É o grande enredo! As aparências são tratadas como se fossem factos incontestáveis; as estórias enrodilham-se num trama hipnótico para esconder a verdade e encantar eleitores. Falta apenas um ingrediente: o silenciamento dos comunistas, o silenciamento do PCTP/MRPP. Mas a pandilha que governou o país nos últimos quarenta anos e o levou à ruína, está a tratar do assunto. Diga-se, em abono da verdade, com uma certa maestria.
Hoje, já só quando querem mostrar que têm poder, é que fazem as coisas sem rodeios. E a percepção popular de um poder absoluto e discricionário tira votos, pensam.
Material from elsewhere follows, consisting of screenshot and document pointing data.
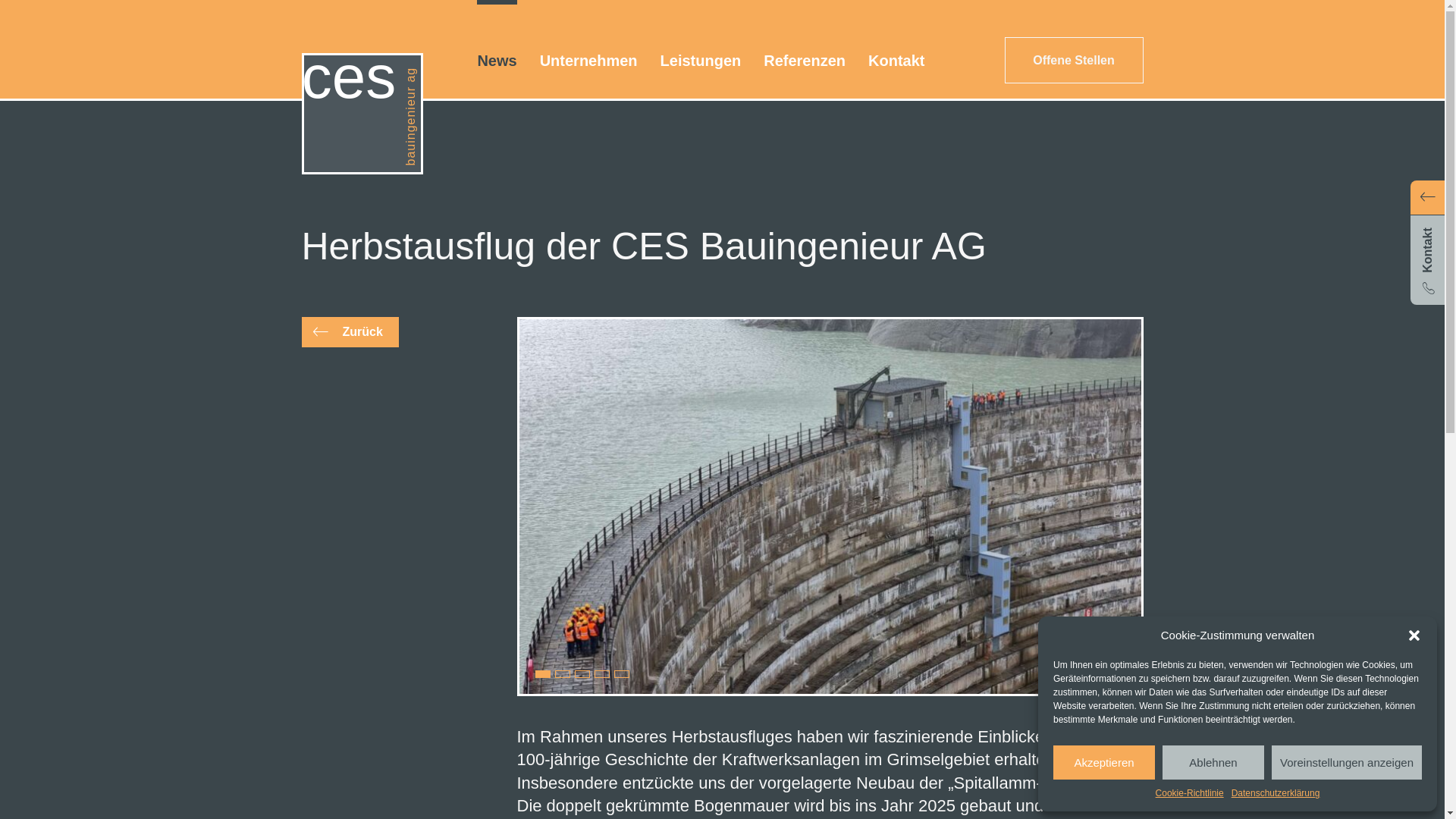 This screenshot has height=819, width=1456. Describe the element at coordinates (1189, 792) in the screenshot. I see `'Cookie-Richtlinie'` at that location.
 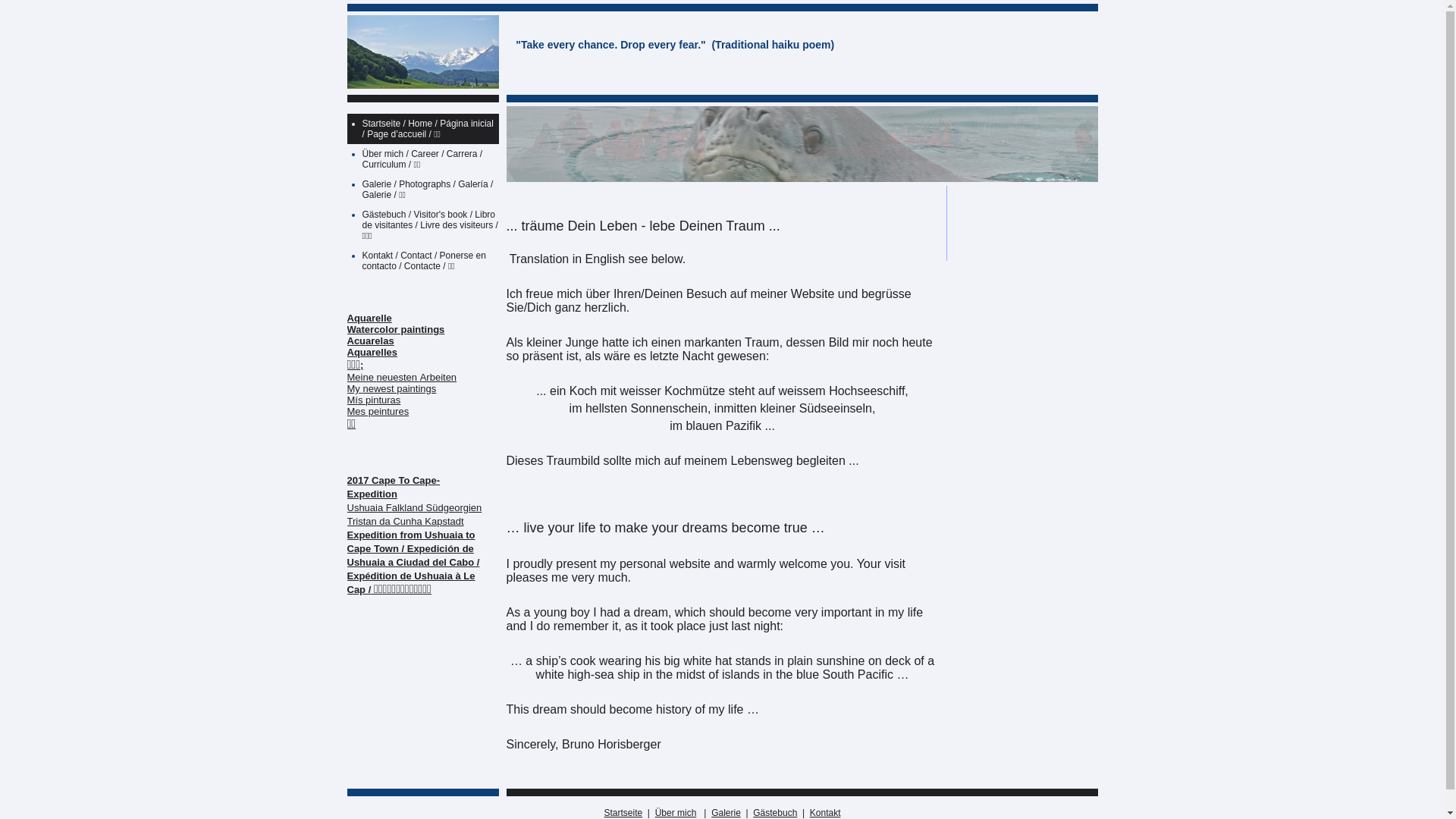 What do you see at coordinates (378, 411) in the screenshot?
I see `'Mes peintures'` at bounding box center [378, 411].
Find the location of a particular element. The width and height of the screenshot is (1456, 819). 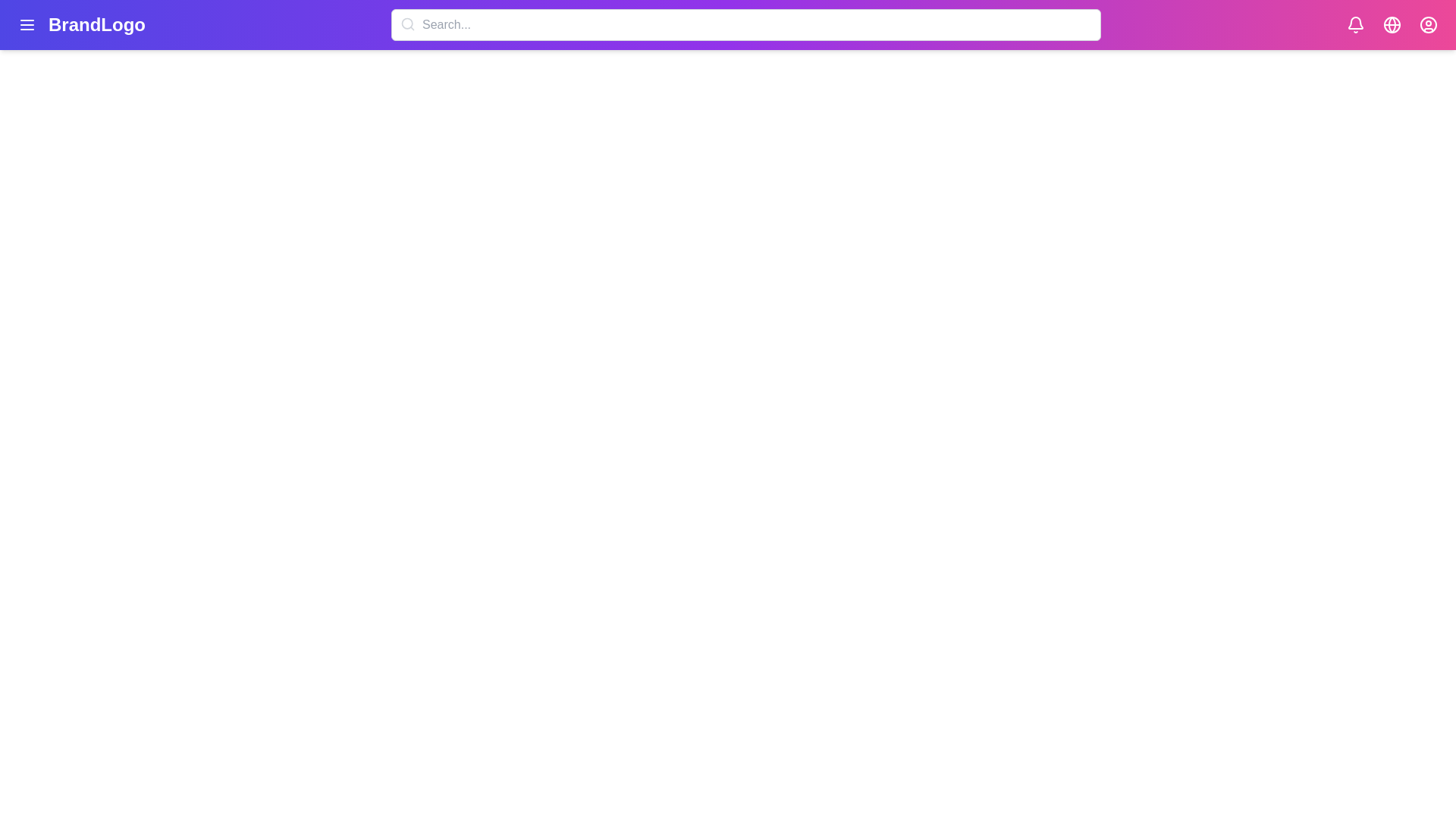

the Notification icon, which is a bell-shaped icon located is located at coordinates (1354, 23).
Portanto não abusam. Preferem arranjar um trama. Desta vez o PSD, o CDS e o PS encenaram um teatro sobre a “liberdade de expressão”. Num anteprojecto conjunto escreveram que só os partidos já com assento parlamentar têm direito a cobertura da imprensa, e, por cima, escreveram que os principais órgãos da imprensa são obrigados a apresentar um plano prévio da cobertura à ERC e à CNE. O que é que acontece? Uma orquestra bem ensaiada de arautos da “liberdade de expressão” levanta-se em coro contra a censura prévia. Por entre acusações mútuas de culpas no cartório, os ditos partidos, retiram essa parte do anteprojecto.
O que fica? A cobertura legal para o silenciamento discriminatório das propostas políticas fora do gosto do pequeno grupo de censores sentado à mesa das administrações e chefias de redacção dos principais mass media, ao mesmo tempo que passa a ideia, para o público, de que os problemas de censura ficaram resolvidos.
O que era pretendido logo de início, calar a voz do PCTP/MRPP, particularmente a sua voz mais evidente, a do camarada Garcia Pereira, e que não têm coragem de defender abertamente, passará pela porta do cavalo colocado em lei, claro está, se os seus intentos de ludíbrio do povo se concretizarem.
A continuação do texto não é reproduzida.